A Secretaria da Proteção Social, Justiça, Cidadania, Mulheres e Direitos Humanos (SPS) do Ceará se solidarizou com a família e amigos da artista transexual e informou, em nota que, “por meio da Coordenadoria de Políticas Públicas para LGBT, está em contato com o Ministério da Cidadania solicitando o acompanhamento e as providências a serem tomadas pelo órgão federal”.
Conforme Antônio, a família e amigos esperam que o corpo possa ser mandado para o Brasil, para que haja a devida despedida de Manuela. “O coordenador Especial de Políticas Públicas para LGBT do Ceará, Narciso Júnior, entrou em contato com a família e está buscando meios de prestar assistência para promover o traslado. Estamos aguardando os trâmites burocráticos e gostaríamos muito que as autoridades competentes enxergassem o caso com sensibilidade para que os familiares possam enterrá-la aqui, como ela merece”.
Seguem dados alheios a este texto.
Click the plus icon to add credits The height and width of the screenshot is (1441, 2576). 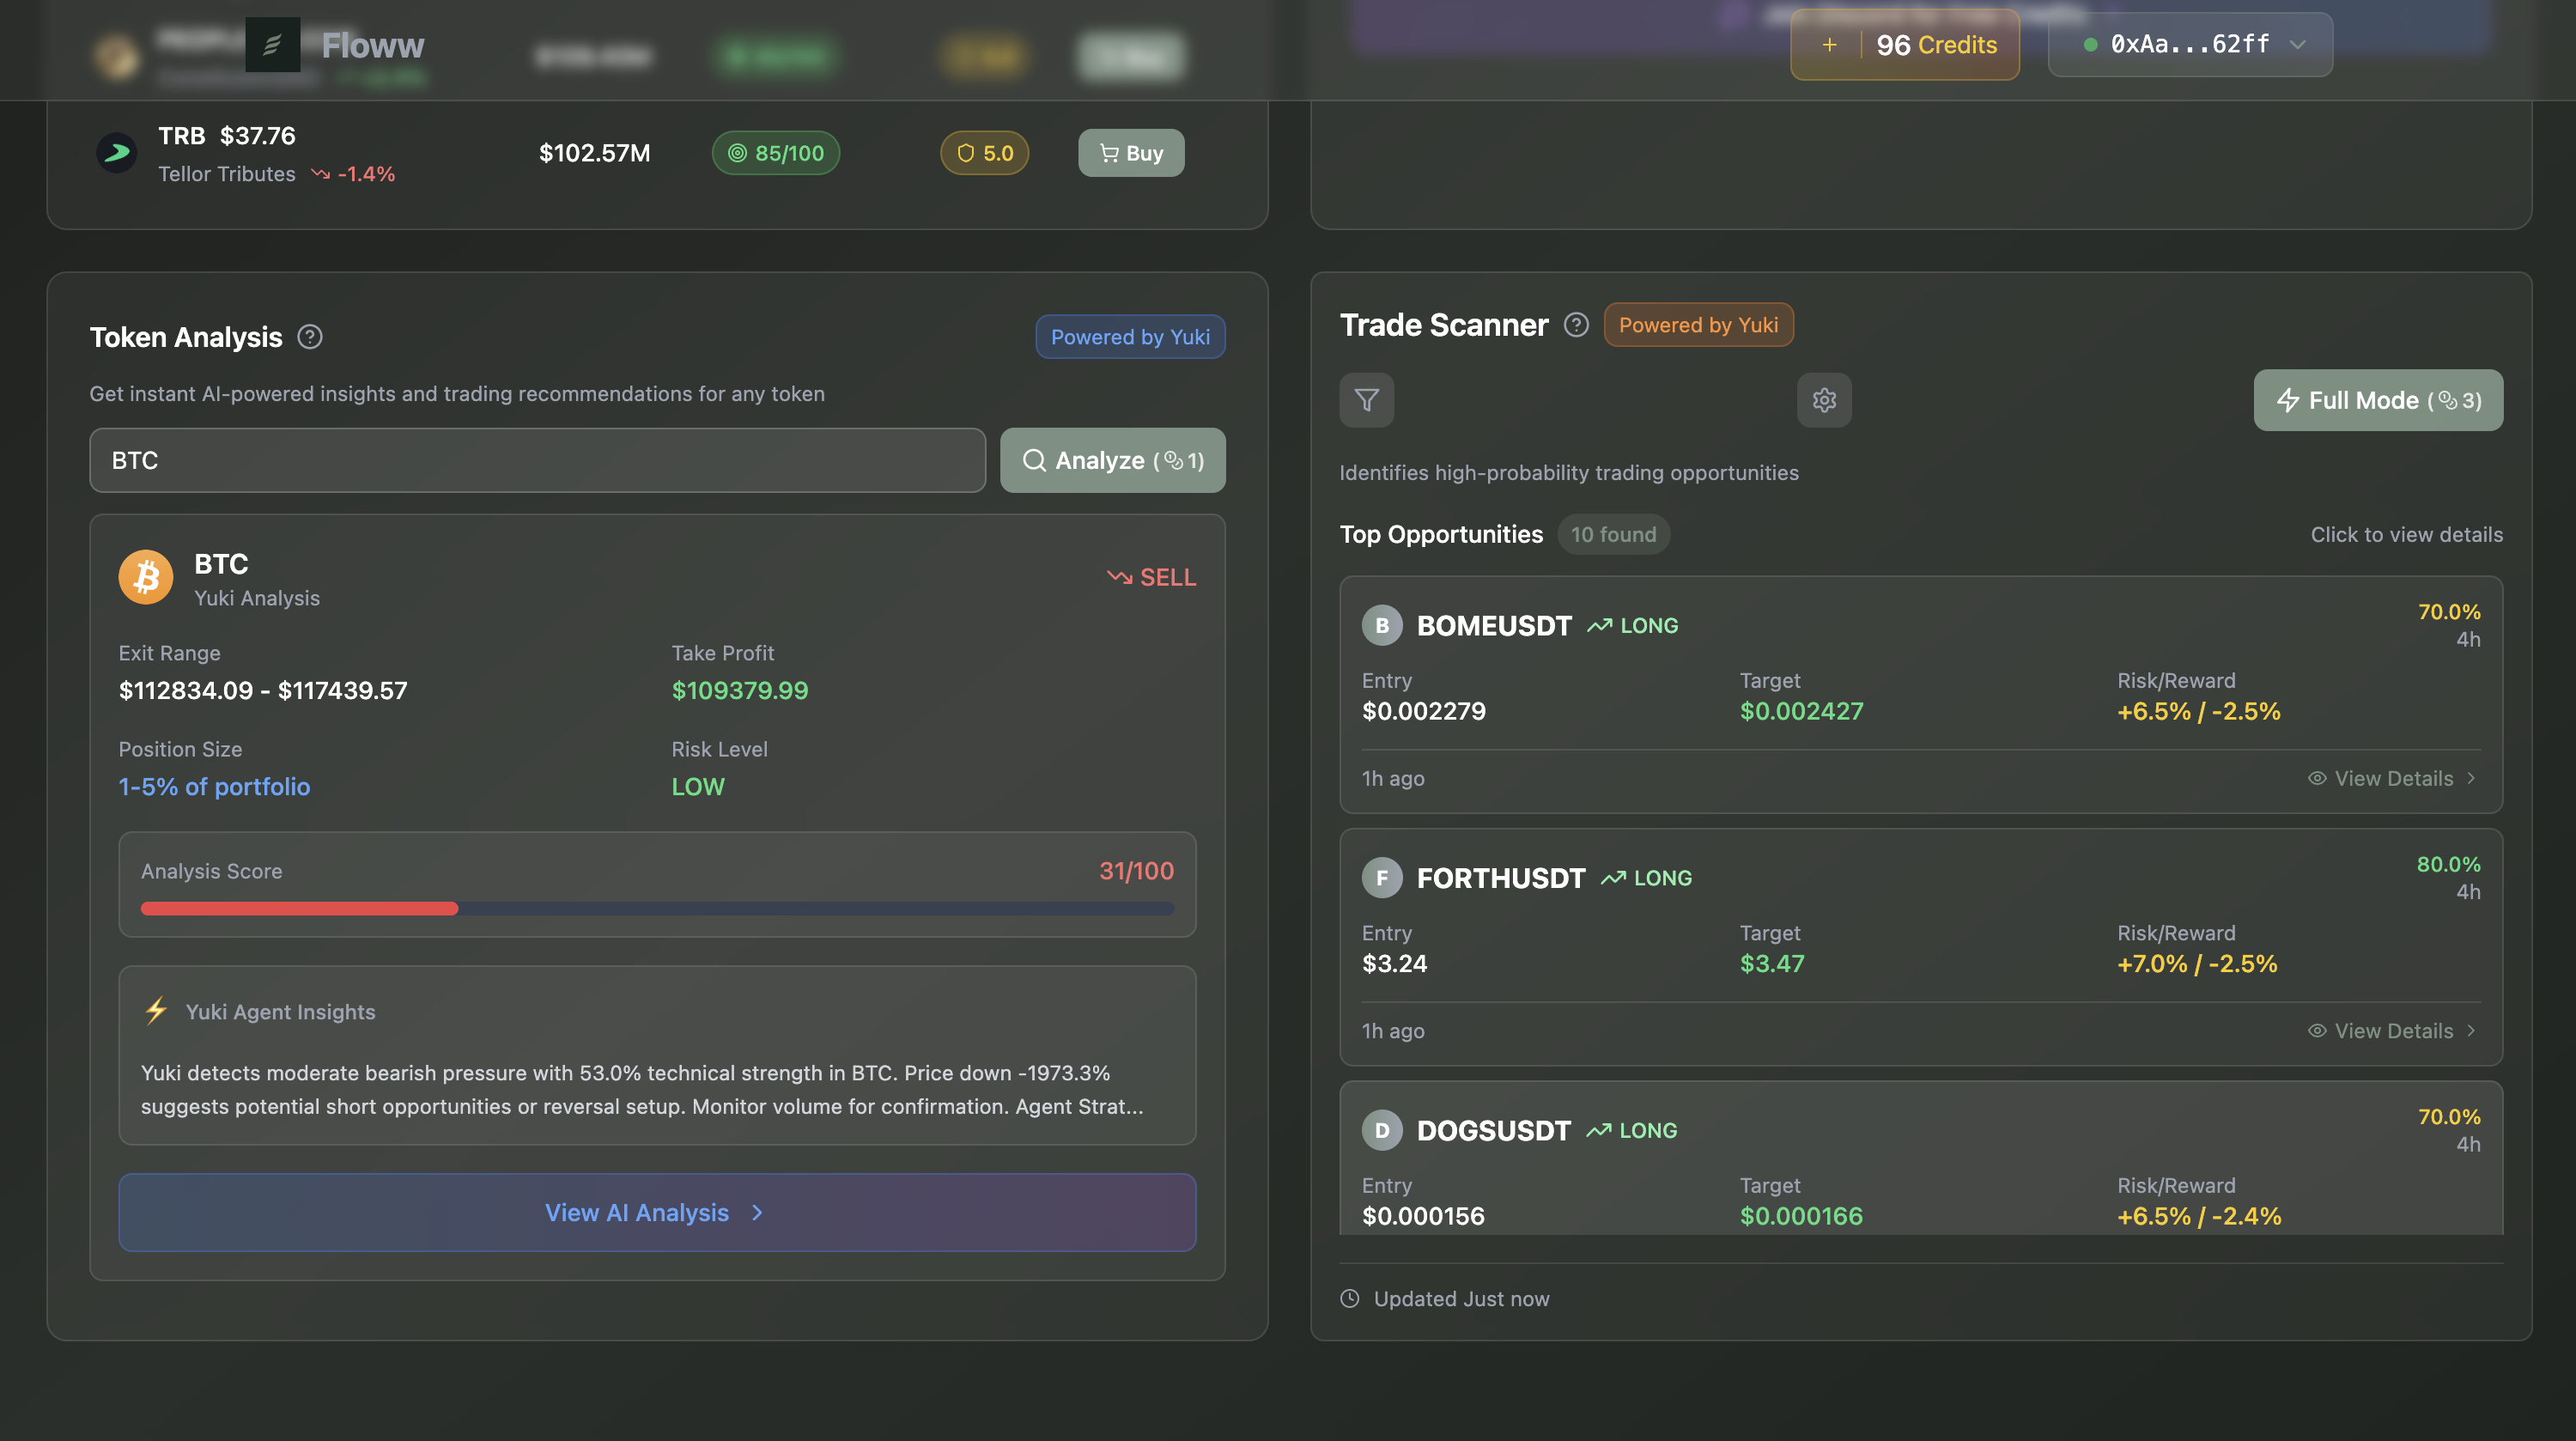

“É uma angústia que se prolonga por termos a consciência de que leva um tempo para que haja uma solução, já que há uma investigação em curso. É algo que vai nos consumindo. Quanto antes as autoridades competentes resolverem, melhor nos sentiríamos”, pede o amigo.
Suporte financeiro
Manuela ajudava financeiramente a família de Fortaleza, pagando planos de saúde, faculdade para a irmã e escola de sobrinhos. Ela foi Miss Pantera Gay em 1997 e ainda se apresentou em programas de TV, como o do apresentador Raul Gil.
A artista vivia na Itália há mais de duas décadas. A irmã dela, Lisieux Alves, afirmou que Manuela trabalhava como profissional do sexo na Europa, já foi cabeleireira em Fortaleza e deixou imóveis na capital cearense a serem administrados pela família.
“Ela era muito família, me criou desde os meus 18 anos, tinha meus dois filhos como dela, me sustentava desde que tenho 18 anos, [pagava] minha faculdade, colégio da minha filha, meu plano de saúde, o do meu filho. Já passei por 20 cirurgias, ela nunca deixou faltar nada, ela ajudava os sobrinhos. Nunca imaginei que uma pessoa fosse capaz de fazer isso…ela tava cheia de planos”, lamenta a irmã.